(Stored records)
· · ·

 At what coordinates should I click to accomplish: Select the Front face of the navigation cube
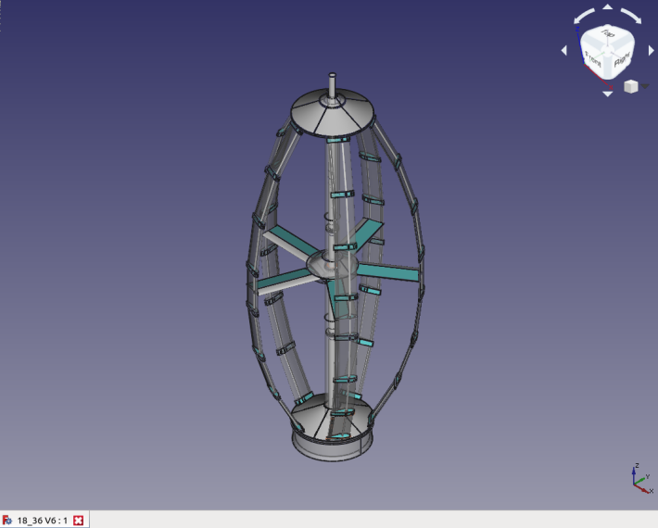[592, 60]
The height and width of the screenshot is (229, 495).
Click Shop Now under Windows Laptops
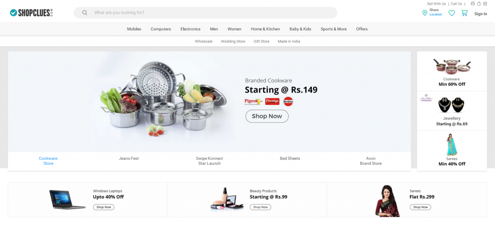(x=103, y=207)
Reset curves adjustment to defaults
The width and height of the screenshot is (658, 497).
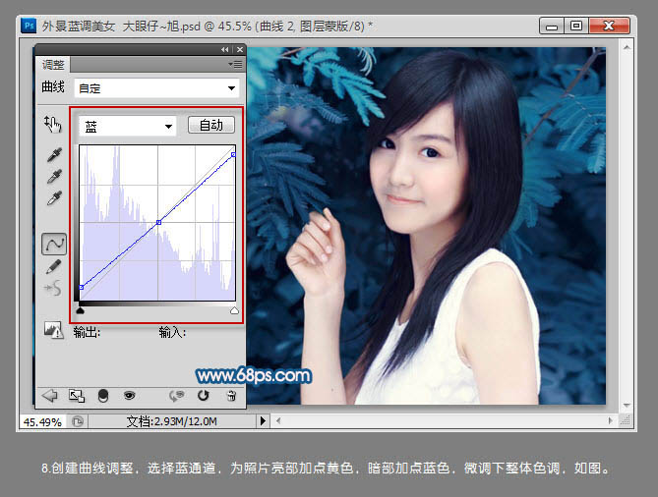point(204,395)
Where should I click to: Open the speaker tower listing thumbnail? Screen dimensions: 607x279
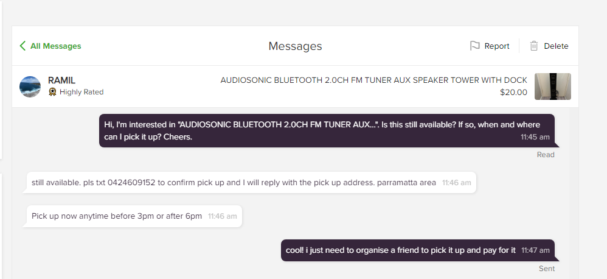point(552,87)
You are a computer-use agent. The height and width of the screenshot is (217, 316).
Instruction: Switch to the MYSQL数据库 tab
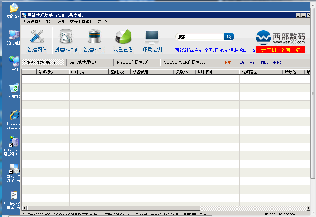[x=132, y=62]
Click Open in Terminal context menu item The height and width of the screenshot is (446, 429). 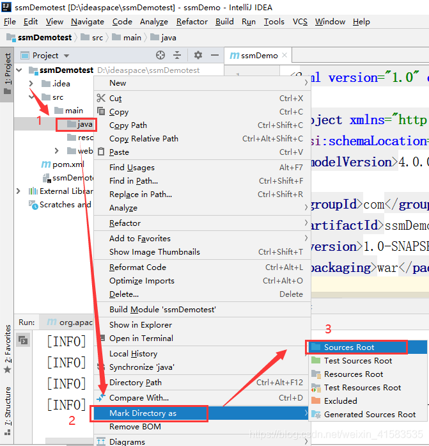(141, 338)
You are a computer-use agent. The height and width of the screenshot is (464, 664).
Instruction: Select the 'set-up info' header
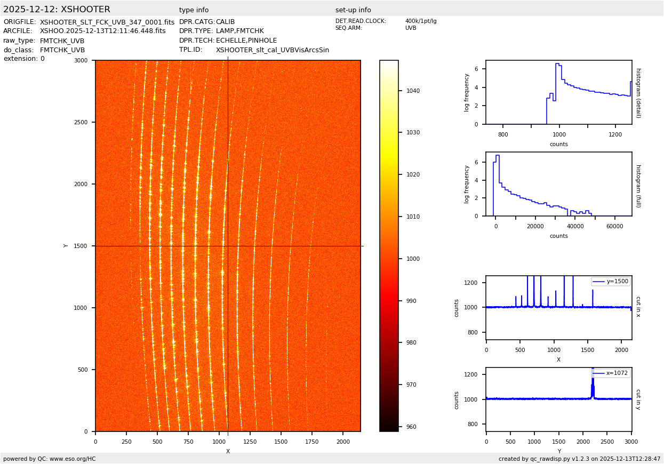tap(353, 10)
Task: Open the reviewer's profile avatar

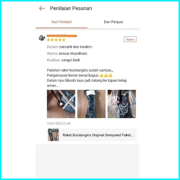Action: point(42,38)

· · ·

**Task instructions**
Look through the records and gather every line containing "computer".

**Solution**
You are a computer-use agent. The height and width of the screenshot is (217, 316).
You are a computer-use agent. The height and width of the screenshot is (464, 664).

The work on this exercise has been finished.